U.N. Watchdog Slams 'Scandalous' Choice of Saudi Arabia to Head Human Rights Panel

Badawi Saudi Arabia Human Rights Council
Badawi Saudi Arabia Human Rights Council

The United Nations has been criticized for appointing a representative from the Saudi Arabian government as the head of an influential human rights panel. The choice has been condemned by U.N. Watch, a non-governmental watchdog that monitors U.N. activity, and the wife of a Saudi Arabian blogger who was sentenced to 1,000 lashes by the Gulf state last year.

Faisal bin Hassan Trad, who is Saudi Arabia's ambassador to the U.N., is now the chair of a panel of five ambassadors, known as the Consultative Group, which is part of the U.N.'s Human Rights Council (UNHRC) and is responsible for choosing experts to report on human rights violations in countries across the world. A U.N. report obtained by U.N. Watch and dated September 17 confirmed Trad's appointment.

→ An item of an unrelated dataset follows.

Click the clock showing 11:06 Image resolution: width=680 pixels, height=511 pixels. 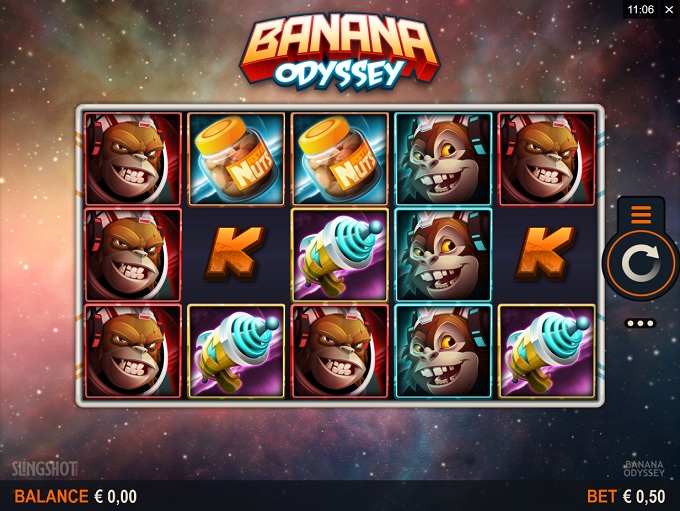click(641, 10)
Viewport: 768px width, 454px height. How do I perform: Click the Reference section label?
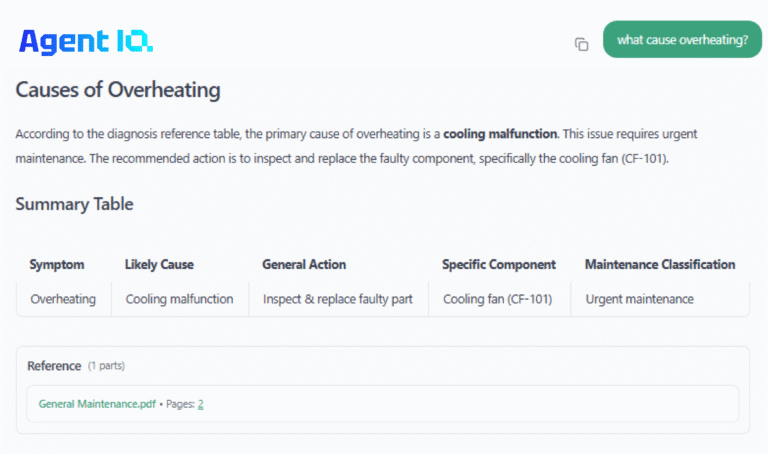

U.N. Watch Executive Director Hillel Neuer said in a statement on Sunday, "It is scandalous that the U.N. chose a country that has beheaded more people this year than ISIS to be head of a key human rights panel," referring to the Islamic State militant group which has seized territory in Iraq and Syria and has become notorious for carrying out brutal executions. "Petro-dollars and politics have trumped human rights," Neuer continued.

Ensaf Badawi, the wife of blogger Raif Badawi, also condemned the decision, writing in a message posted on Facebook that the U.N.'s appointment of Trad to lead the human rights panel was like giving Riyadh "a green light to start flogging [my husband] again."

Badawi was sentenced to 10 years in prison and 1,000 lashes for "insulting Islam" under the country's strict Sharia law, after he created a liberal online forum. He received the first 50 lashes of his sentence in January this year but the next rounds of lashes were postponed on medical grounds. Saudi Arabia's supreme court upheld Badawi's sentence in June despite international condemnation. It can now only be overturned by a royal pardon.

Rights group Amnesty International last month condemned Saudi Arabia for remaining one of the "most prolific executioners in the world"—the country executed 2,200 people between January 1985 and June 2015.

International rights group, Human Rights Watch, reported in June that Riyadh has executed more than 100 people since the beginning of 2015, more than the 88 executions which were carried out in the whole of 2014. Forty-seven of those executed had been found guilty of drug offences.

The U.N. has not yet responded to Newsweek's request for comment.

This article has been updated to reflect the fact that the U.N. have not yet responded to Newsweek's request for comment.